Pulmonary Function Using Non-invasive Forced Oscillometry (PUFFOR)

TremoFlo™ N-100 (For Investigational Use Only) Airwave Oscillometry System™ (THORASYS Thoracic Medical Systems Inc. Montreal, Quebec, Canada) is a technology for measuring lung mechanics without patient effort. Pulmonary function testing using flow-volume and lung volumes is one of the most widely used tests to objectively measure lung function in adults. Such measurements are dependent on effort and coordination by the patient which is not possible for newborn infants. The minimum age for spirometry is typically 6 years to master the technique. Therefore, newborn infants usually require forced exhalation, flow interruption, and often sedation/anesthesia in order to obtain accurate pulmonary function measurements. Infant pulmonary function testing can be time-consuming and expensive to perform in newborn infants. This has limited the utilization of this potentially informative method of studying lung function. Measurements of lung function will be particularly informative during transition from having lungs filled with fluid during intra-uterine life to having lungs filled with air in extra-uterine life in preterm and term babies without lung disease, as well as in newborn infants with lung diseases including respiratory distress syndrome, bronchopulmonary dysplasia, transient tachypnea of the newborn, meconium aspiration syndrome, and after the effects of treatments given to newborn infants with lung diseases.

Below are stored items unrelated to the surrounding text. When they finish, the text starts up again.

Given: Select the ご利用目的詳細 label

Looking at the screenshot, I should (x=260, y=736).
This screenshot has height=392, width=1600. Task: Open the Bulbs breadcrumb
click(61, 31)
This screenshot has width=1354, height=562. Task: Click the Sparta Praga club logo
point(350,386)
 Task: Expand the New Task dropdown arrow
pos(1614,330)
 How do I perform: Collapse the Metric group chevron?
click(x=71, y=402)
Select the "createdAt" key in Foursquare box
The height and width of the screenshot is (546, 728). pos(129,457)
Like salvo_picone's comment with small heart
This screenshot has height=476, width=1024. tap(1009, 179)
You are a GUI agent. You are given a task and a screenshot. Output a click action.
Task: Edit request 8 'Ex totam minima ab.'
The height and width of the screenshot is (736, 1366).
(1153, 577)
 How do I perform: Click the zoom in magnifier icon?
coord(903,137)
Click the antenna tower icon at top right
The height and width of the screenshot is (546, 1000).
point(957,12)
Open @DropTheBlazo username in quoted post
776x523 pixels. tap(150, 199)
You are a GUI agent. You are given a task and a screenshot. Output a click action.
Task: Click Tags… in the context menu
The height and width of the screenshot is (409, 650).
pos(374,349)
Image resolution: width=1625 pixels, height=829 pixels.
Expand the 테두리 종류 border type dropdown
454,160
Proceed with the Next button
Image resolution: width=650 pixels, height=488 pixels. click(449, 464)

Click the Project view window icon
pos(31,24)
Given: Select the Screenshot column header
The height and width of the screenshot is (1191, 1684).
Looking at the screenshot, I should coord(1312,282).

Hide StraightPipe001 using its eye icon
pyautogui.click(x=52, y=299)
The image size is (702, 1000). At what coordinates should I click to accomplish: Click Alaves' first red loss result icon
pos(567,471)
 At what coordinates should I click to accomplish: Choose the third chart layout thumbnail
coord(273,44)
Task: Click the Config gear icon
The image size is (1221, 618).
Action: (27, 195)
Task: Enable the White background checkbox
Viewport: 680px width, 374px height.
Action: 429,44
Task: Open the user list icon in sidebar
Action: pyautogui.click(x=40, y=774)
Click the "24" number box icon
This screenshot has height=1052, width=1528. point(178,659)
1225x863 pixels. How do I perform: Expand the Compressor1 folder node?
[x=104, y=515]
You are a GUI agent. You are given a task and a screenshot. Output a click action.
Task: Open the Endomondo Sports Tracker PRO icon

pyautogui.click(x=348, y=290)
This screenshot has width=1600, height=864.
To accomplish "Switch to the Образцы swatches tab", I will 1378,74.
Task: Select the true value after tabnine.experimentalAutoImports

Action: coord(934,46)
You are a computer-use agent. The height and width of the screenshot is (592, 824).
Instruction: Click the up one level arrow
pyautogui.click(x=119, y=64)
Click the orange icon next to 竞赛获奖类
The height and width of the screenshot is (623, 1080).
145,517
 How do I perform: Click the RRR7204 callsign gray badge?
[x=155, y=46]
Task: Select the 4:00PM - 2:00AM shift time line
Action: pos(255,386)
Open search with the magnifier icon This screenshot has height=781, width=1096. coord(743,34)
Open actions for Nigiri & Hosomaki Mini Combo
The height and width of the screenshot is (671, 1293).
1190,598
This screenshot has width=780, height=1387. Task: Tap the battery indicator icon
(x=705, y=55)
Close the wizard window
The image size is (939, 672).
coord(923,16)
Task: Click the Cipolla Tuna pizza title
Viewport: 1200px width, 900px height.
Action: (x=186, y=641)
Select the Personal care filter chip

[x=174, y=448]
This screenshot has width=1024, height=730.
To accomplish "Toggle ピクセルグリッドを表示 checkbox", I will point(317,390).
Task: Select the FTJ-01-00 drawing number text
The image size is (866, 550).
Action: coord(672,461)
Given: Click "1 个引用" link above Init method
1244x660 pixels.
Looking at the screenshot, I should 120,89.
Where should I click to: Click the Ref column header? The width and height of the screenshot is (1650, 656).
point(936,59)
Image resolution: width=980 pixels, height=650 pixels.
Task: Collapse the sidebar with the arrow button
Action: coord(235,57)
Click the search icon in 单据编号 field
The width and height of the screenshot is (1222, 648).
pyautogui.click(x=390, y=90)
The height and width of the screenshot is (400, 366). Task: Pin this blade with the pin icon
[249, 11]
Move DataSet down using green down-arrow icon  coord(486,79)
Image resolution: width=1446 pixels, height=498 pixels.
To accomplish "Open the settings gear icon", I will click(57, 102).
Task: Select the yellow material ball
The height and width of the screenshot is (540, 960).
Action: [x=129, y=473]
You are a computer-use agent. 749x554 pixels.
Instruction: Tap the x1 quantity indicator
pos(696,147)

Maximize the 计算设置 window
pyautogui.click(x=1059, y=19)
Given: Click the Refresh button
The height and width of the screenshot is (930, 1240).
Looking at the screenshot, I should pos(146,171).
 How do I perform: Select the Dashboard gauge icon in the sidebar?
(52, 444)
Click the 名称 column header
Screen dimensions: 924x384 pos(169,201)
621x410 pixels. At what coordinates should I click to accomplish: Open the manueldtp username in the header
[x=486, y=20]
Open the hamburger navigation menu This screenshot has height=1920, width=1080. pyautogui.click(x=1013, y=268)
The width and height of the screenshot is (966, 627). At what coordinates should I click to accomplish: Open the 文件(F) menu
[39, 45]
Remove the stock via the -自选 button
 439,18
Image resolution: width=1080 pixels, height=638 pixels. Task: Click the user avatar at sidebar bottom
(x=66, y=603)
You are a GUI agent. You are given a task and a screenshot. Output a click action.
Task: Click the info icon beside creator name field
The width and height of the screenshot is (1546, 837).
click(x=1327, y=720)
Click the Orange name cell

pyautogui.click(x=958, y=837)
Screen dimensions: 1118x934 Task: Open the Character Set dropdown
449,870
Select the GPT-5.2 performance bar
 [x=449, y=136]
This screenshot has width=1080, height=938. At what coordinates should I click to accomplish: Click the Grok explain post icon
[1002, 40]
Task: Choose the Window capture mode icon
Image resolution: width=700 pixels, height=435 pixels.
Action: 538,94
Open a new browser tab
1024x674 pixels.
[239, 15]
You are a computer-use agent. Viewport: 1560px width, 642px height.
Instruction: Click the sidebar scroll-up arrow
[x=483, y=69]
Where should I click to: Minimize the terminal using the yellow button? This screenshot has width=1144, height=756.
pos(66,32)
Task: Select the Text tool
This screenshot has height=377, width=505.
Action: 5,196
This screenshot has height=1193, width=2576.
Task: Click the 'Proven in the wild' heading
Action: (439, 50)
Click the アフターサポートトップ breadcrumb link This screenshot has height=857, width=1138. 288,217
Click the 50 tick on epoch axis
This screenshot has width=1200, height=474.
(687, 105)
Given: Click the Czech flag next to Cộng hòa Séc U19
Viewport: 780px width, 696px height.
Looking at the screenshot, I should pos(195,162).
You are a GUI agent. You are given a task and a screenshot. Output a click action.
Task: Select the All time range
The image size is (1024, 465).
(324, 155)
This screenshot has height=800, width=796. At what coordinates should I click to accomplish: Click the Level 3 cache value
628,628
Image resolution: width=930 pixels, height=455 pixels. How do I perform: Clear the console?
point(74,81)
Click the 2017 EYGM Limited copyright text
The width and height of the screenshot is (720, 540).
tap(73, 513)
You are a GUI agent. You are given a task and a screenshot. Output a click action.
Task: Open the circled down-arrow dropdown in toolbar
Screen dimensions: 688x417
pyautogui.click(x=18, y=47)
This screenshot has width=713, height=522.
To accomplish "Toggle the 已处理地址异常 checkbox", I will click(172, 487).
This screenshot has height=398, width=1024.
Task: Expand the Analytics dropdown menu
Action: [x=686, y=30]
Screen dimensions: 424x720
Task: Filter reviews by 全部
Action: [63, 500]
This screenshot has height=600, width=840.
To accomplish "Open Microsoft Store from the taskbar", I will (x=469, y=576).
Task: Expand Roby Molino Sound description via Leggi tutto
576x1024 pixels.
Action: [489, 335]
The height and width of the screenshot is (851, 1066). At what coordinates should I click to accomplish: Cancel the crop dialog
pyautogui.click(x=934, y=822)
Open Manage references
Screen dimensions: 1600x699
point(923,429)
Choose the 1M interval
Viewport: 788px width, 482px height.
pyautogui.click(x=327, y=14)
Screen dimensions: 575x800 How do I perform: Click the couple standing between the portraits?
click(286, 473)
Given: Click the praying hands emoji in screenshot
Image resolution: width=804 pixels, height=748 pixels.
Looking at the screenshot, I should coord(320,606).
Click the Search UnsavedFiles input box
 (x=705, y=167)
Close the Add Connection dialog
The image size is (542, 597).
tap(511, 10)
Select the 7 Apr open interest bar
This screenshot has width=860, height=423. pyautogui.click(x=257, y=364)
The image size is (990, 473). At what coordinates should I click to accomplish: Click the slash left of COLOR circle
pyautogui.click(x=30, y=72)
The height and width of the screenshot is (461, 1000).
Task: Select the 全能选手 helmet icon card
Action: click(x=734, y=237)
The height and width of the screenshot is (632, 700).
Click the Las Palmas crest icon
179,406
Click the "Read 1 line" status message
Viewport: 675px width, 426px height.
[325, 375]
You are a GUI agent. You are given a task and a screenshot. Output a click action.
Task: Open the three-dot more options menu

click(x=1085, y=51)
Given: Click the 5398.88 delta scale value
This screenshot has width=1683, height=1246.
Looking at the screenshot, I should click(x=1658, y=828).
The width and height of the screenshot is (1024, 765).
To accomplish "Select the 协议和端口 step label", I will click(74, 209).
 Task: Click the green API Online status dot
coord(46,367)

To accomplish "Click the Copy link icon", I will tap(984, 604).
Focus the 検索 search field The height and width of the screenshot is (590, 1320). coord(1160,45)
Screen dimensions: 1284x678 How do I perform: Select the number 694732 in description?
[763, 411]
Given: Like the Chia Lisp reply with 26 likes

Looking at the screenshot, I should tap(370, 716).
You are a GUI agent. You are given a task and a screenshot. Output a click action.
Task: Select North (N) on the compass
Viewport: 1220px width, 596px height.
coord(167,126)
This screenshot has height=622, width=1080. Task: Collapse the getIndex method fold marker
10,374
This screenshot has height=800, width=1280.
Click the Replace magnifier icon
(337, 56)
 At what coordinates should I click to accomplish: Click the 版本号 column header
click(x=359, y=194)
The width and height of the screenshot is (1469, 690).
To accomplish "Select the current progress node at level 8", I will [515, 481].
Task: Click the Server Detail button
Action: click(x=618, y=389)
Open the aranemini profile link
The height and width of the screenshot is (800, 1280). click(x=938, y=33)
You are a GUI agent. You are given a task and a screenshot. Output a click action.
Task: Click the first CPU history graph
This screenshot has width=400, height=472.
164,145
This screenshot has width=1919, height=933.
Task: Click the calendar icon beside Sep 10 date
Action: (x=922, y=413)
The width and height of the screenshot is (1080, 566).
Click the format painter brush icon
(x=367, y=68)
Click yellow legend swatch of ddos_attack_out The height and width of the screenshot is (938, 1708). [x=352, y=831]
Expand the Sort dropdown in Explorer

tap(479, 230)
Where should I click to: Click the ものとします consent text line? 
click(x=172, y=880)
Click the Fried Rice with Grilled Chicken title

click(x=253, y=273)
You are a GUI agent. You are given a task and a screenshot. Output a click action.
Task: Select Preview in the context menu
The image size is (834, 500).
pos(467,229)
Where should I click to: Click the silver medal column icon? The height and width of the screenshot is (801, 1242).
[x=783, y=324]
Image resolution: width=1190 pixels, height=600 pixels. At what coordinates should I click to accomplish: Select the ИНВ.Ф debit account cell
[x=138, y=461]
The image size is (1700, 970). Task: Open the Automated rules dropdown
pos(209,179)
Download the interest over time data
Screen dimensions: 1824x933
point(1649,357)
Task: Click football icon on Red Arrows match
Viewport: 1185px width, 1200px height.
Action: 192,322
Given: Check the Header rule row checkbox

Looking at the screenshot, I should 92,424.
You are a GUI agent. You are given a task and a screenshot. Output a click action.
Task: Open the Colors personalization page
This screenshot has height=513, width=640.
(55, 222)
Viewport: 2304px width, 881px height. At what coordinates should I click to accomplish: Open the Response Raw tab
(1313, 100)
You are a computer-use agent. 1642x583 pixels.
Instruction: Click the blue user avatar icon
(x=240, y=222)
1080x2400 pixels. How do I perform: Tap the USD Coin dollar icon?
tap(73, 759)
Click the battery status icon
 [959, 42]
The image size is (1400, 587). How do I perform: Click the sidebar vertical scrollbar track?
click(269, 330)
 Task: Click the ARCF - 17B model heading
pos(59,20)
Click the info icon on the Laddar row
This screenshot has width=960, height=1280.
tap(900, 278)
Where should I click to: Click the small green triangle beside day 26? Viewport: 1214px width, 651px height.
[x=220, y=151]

The TremoFlo device uses the forced oscillation technique during spontaneous infant breathing and notably does not require any sedation to perform. The forced oscillation technique measures lung function by superimposing a gentle multi-frequency airwave onto the infant's respiratory airflow while the infant breathes spontaneously. Only a short period of breathing is required to obtain a reliable measurement of airway resistance and reactance. Oscillometry has been successfully utilized to quantify lung function in asthmatic children and adults with chronic obstructive pulmonary disease, but never previously in infants. This proposal brings this non-invasive technique of measuring lung function to the neonatal population to identify changes in respiratory mechanics between term and pre-term gestations and quantify fluctuations in infant lung function in response to disease progression and therapeutic intervention. The ease of oscillometry that only requires tidal breathing eliminates the need for patient cooperation and maneuvers that previously excluded lung function testing in the neonatal intensive care unit. This proposal will evaluate the feasibility and clinical value of oscillometry in newborns, both to detect changes in premature compared to full-term gestations as well as disease cohorts by introducing functional measures of lung function to bedside care.